Backward ran sentences until reeled the mind
Since June 2017, I have been researching the history of fact-checking as a profession. The position was created by TIME’s founders in 1923, and as the first weekly news magazine in the US, TIME served as an aggregator, culling stories from 300 newspapers. TIME’s reporting was advertised as “written after the most thorough and exhaustive scrutiny of news-sources.” However this “exhaustive scrutiny” was considered women’s work from its inception. Indeed early fact-checking manuals include instructions to confirm names, dates, etc., while the checkers maintain their “domestic list of chores.” Darning socks and facts. Ironing shirts and statements. Through this research, I aim to interrogate the historical association between women’s work and fact-checking, particularly within today’s “post-fact” information landscape.

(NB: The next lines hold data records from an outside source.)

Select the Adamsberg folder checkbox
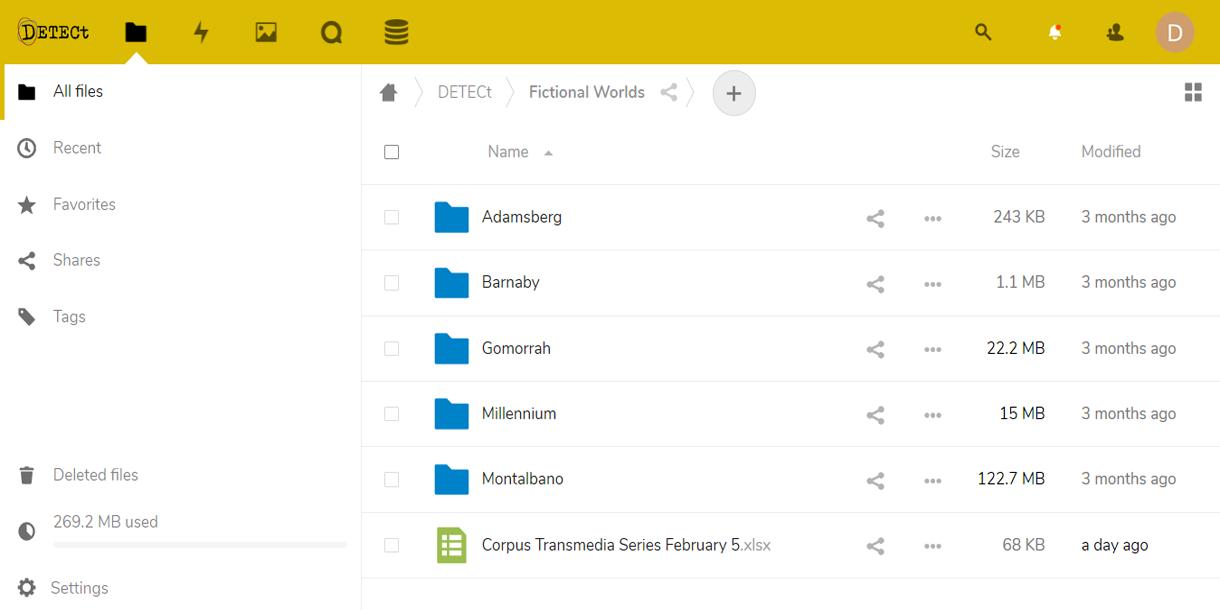The width and height of the screenshot is (1220, 610). (x=392, y=217)
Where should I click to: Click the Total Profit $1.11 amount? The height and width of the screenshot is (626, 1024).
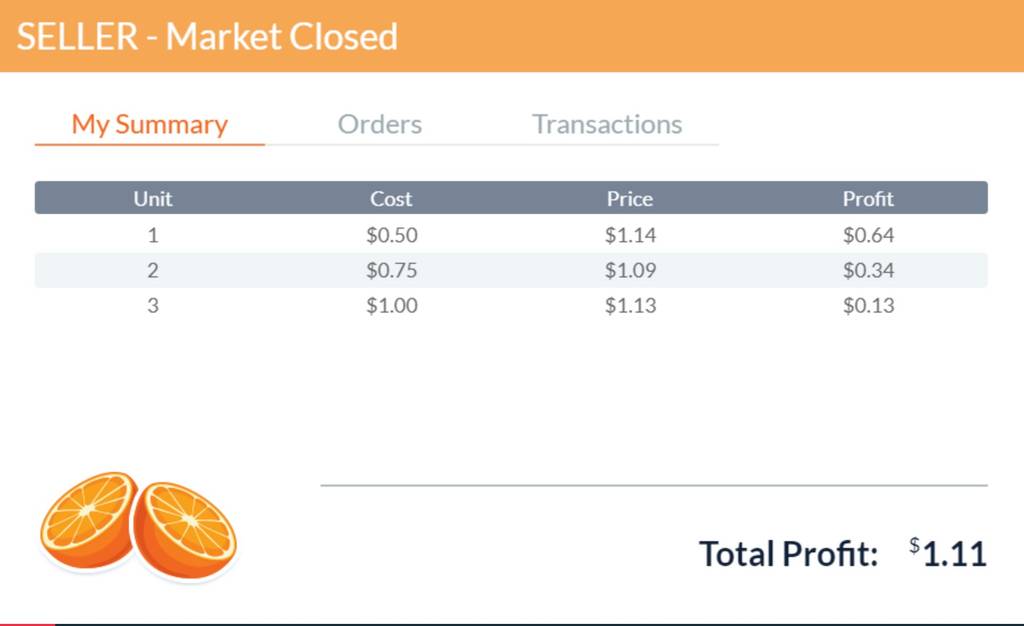[948, 554]
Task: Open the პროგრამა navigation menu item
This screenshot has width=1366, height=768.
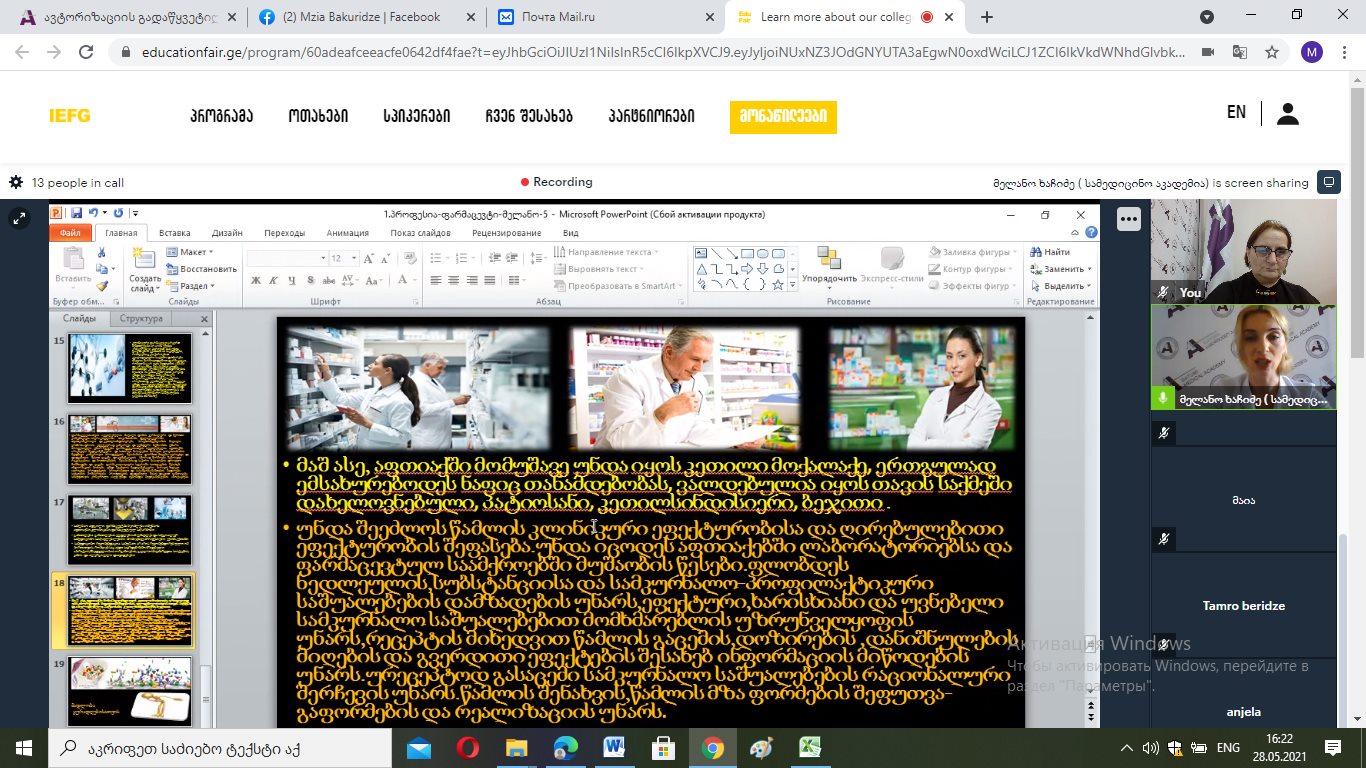Action: (221, 116)
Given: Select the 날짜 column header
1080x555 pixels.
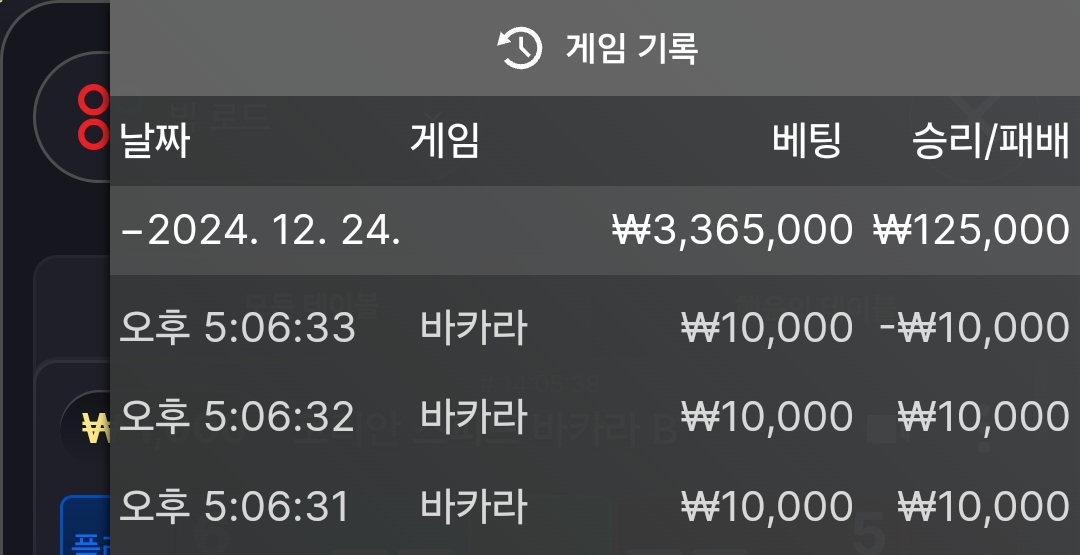Looking at the screenshot, I should click(155, 140).
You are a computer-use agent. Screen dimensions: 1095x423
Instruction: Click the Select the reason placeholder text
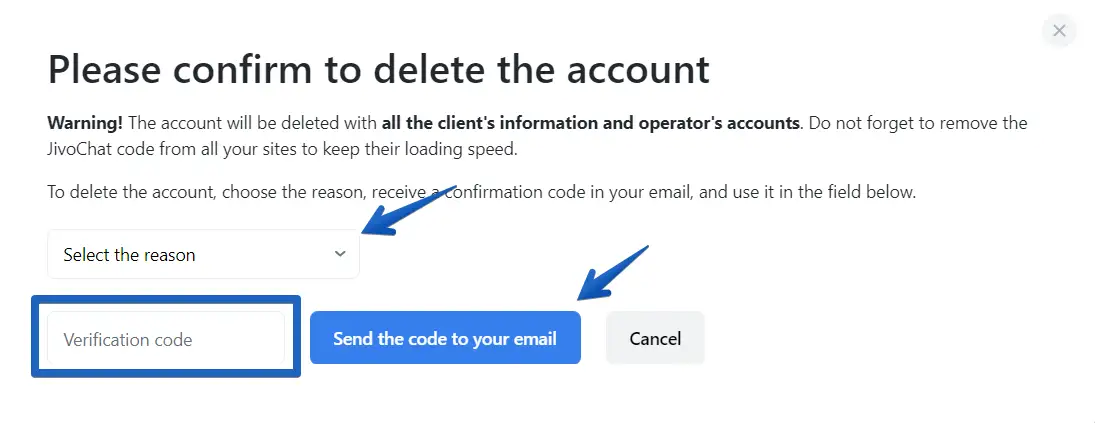129,254
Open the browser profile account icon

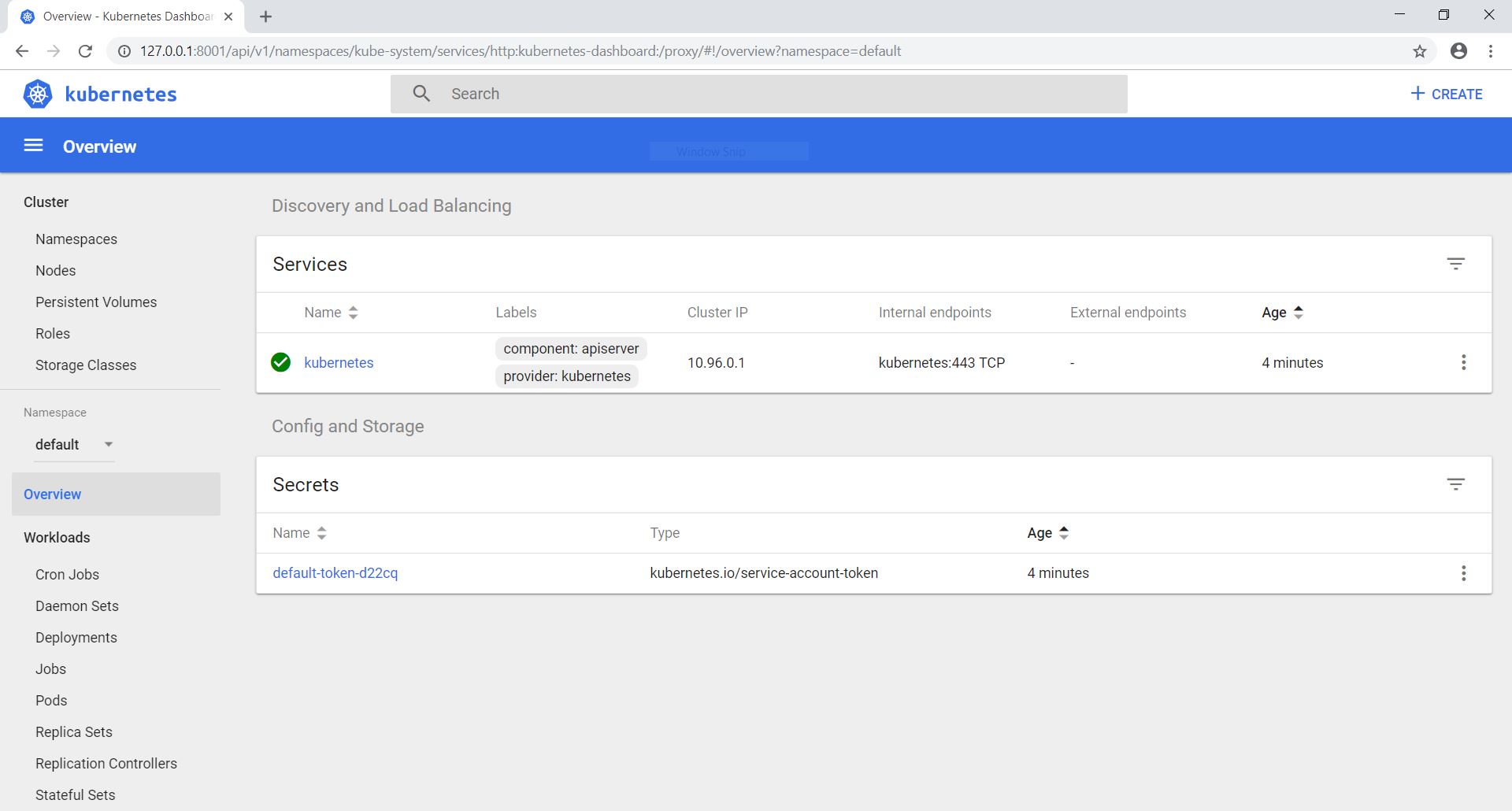[x=1458, y=51]
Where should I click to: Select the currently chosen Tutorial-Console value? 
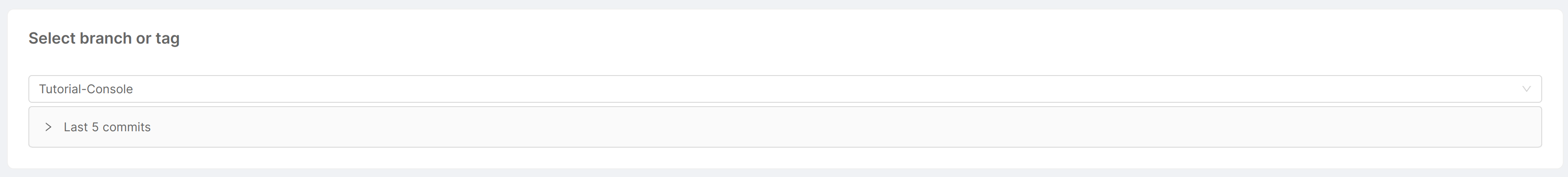(x=86, y=89)
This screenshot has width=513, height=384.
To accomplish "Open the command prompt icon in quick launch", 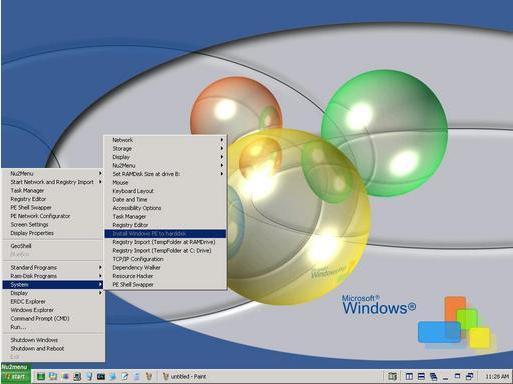I will (101, 377).
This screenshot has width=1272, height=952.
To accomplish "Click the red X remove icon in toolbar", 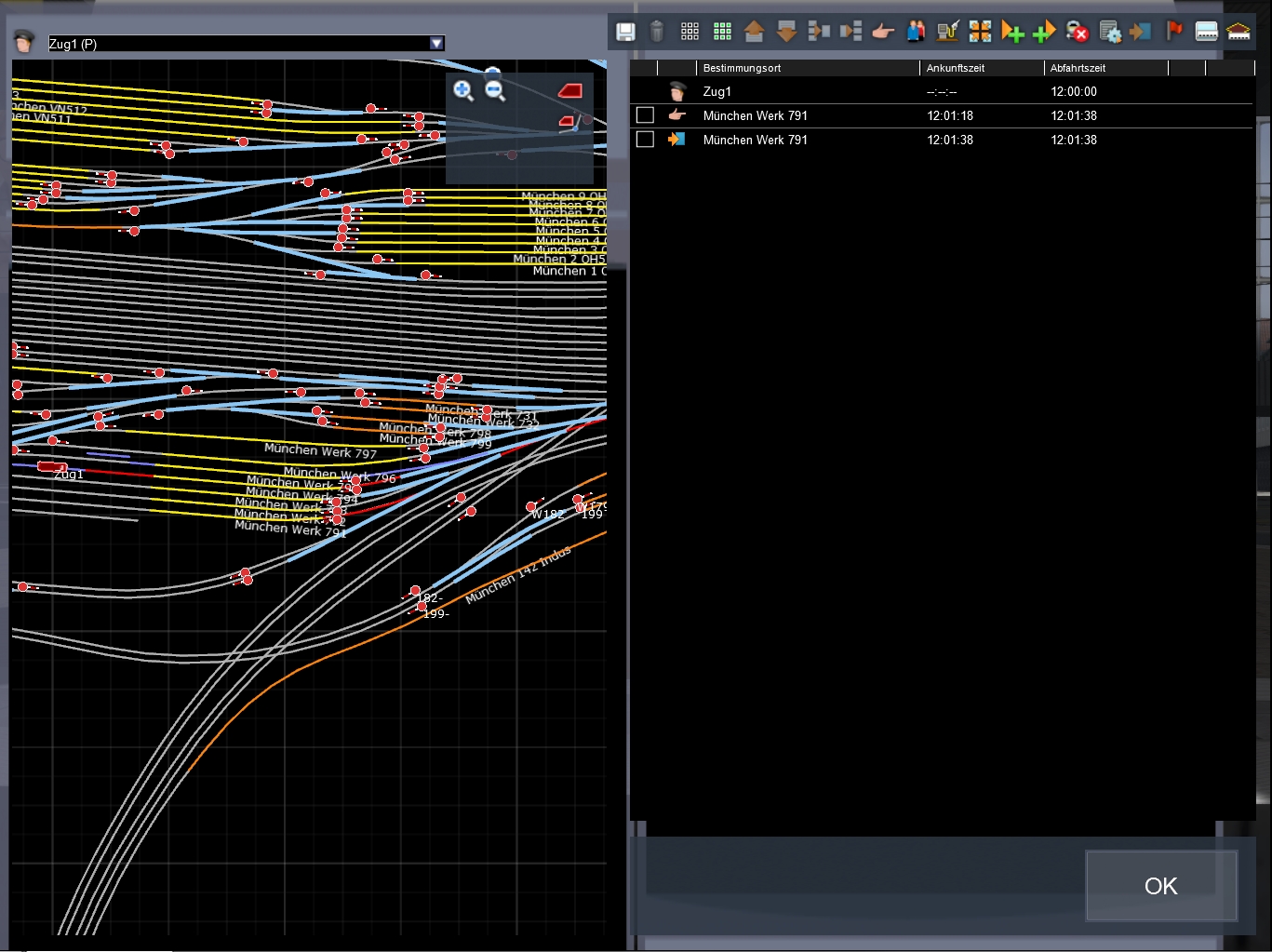I will click(1077, 33).
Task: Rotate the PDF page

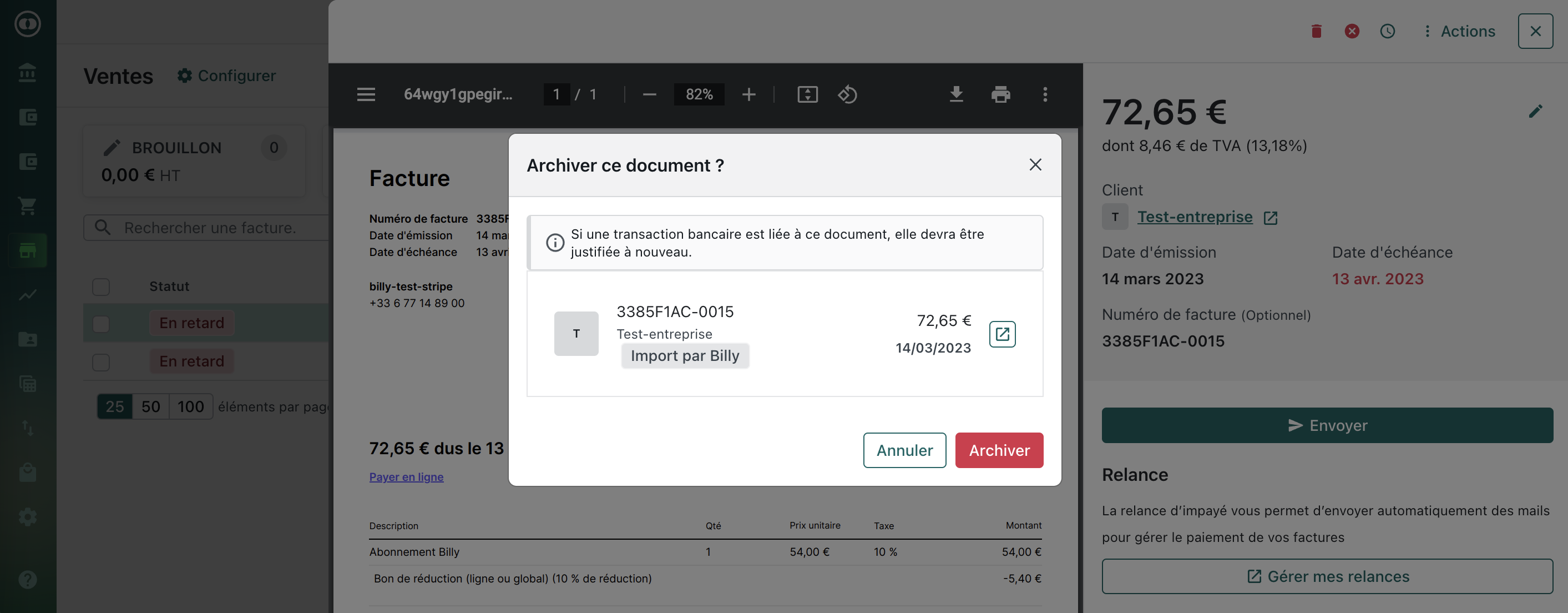Action: point(847,94)
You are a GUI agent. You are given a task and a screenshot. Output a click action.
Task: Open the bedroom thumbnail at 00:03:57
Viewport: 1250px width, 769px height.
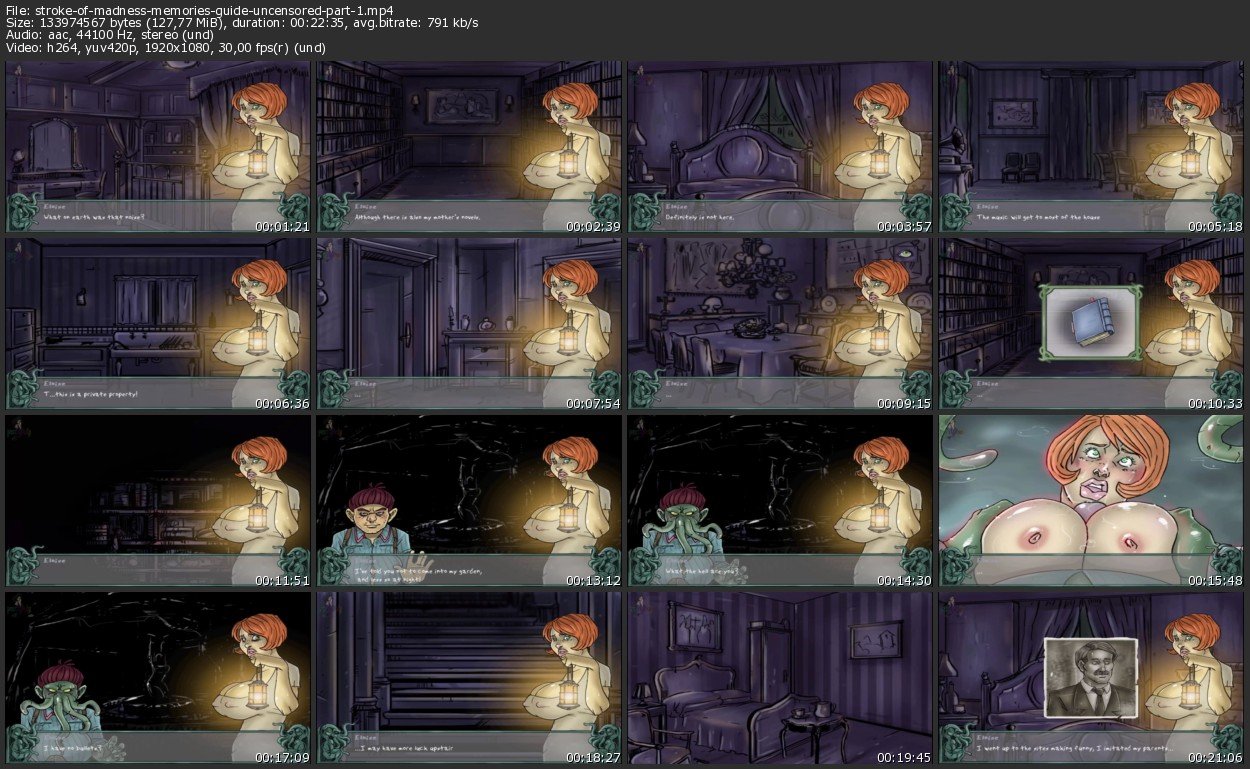780,147
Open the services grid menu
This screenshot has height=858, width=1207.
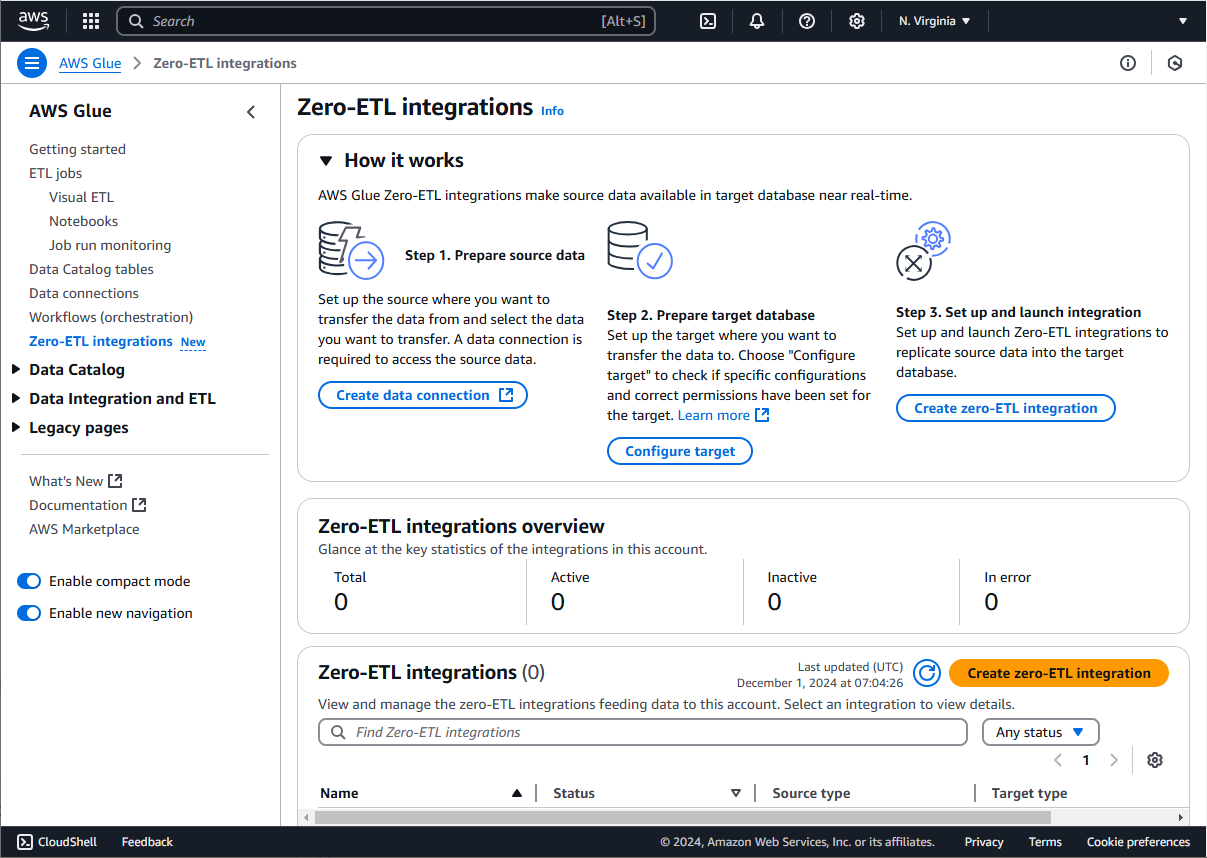click(90, 20)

One line of inquiry that has been my recent focus is inspired by the earliest advertisements for TIME magazine. These advertisements’ aim was to convey the superiority of buying a fact-checked, single news magazine. Each advertisement from the publication’s first year often relied on absurd metaphors—like catching “100 baseballs with a crab net” to describe the work done by the women fact-checkers. I am presently working with found objects and materials from the 1920s, creating tableaus, and photographing them forming a series of potentially confusing images inspired by each advertisement that visualize TIME’s absurd language describing the women’s labor.
Simultaneously, I am experimenting with carbonless paper both as a material and as a proxy for the simultaneous presence and absence of these women and their work. Fact-checkers used carbonless paper when marking-up manuscripts, so the copies could be distributed to TIME’s staff. The material responds to pressure, similarly to how photographic paper responds to light, resulting in ghostly imprints of information or touch. I hope to find a way to transform this traditionally corporate medium while simultaneously elevating the fact-checker’s marks.